Railroad Rally Reflections, Part 3

Sunday, our optional day. 20 people signed up for the River Raft down the Colorado River from just below the dam to Willow Creek.  This morning we had breakfast at the Hacienda Casino where they have a bargain breakfast for $2.95 that includes 2 eggs, bacon, hash browns, and toast; drinks extra.  That is still a bargain in my book.  We were seated in our own area as the buffet and café area is huge.  Getting the River Raft trip together was a little bumpy because the lady in charge of registering us and taking the money must have gotten up on the wrong side of the bed.  Boy, was she grumpy.  Don’t you wonder why they assign people with little or no personality and an attitude as the first person you meet at an event that is supposed to be fun?  Fortunately we had already talked to Leslie several times and she confirmed our price and we got all release signatures and boarding passes.


We boarded our bus and took the short steep trip down to the base of the dam.  This was the road the workers took in the 1930’s and is not open to the public.  We could sure see why, even the buses had to back up to make one hairpin turn.


There was lots of picture taking once we got down to the water.  Since this is a restricted area by road or boat I didn’t ever think I would see the dam from this angle. 

Almost everyone on our raft was with our group so it was almost having a private tour by our raft pilot, Jerry. 

He explained the by-pass tunnels, the building of coffer dam, how the men hung over the side to place the dynamite and do the clean up afterwards.


They were called High Scalers and were paid more than any other worker, $4 a day.  This was during the depression so that was a lot of money, but a very dangerous job.


Jerry gave us all our rules and also advised us where the least ‘wet’ area would be.  This was a very good tip because we were expecting winds of 50 to 60 MPH this day and Tom & I were sitting in the wettest seat.  Jerry said, “No problem about the wind.”, but later admitted he was a little concerned.



We had a wet and wonderful time; some of us wore ponchos supplied by Jerry, some sat up front and just got wet.



We saw a couple of dozen desert sheep, moms and babies, down by the water. 


I think this guy might have been a male watching over the flocks.

These are some of the vistas along the river.

One of the interesting spots was one where the magma heated water is turned into steam, rises up through cracks and is cooled back to water and squirts out from this cave.  Look cool, but it is actually over 140 degrees.  We got the opportunity to test it – HOT!  For those who know Tom you will remember the joke with the punch line, “It doesn’t take me long to look at a horse shoe”'; that came to mind as everyone stuck their hand in and jerked it out fast.

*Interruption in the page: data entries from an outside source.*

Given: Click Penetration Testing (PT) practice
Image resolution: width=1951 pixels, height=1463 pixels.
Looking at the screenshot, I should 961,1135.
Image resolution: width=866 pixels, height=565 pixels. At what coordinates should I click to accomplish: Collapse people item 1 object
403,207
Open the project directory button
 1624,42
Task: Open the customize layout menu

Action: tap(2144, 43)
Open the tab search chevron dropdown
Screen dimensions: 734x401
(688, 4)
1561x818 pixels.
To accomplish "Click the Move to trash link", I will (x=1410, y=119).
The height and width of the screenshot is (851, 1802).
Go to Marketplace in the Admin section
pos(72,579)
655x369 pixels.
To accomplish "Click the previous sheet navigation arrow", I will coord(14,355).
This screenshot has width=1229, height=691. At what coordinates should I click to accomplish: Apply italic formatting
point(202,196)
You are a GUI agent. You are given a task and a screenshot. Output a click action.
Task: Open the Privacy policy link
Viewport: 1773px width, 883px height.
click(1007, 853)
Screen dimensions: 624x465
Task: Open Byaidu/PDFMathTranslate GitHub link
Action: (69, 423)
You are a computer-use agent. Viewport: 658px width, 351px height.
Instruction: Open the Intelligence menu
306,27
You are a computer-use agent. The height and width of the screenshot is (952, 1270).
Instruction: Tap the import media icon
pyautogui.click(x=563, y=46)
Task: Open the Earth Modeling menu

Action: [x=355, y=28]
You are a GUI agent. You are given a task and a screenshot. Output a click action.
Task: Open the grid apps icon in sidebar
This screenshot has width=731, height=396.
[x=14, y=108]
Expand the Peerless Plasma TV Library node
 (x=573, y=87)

We ate our box lunch along the river and were not too hungry by dinner so we heated up left over lasagna, added bread, and salad.  By all time all the deserts were finished, we were too.  It was nighty night as the song says.

Monday morning it was hugs and goodbyes to our ‘crew’.   We did relax a little, had a late lunch-early dinner with Nick & Terry Russell and Greg and Jan White.  As always our time with these fun folks always goes by too fast and it was time for more hugs and goodbyes.  When we got back to the RV we both took naps!!!  That’s what retired people do.

Until next blog we will be On the Road Again, Caching Places We’ve Never Been.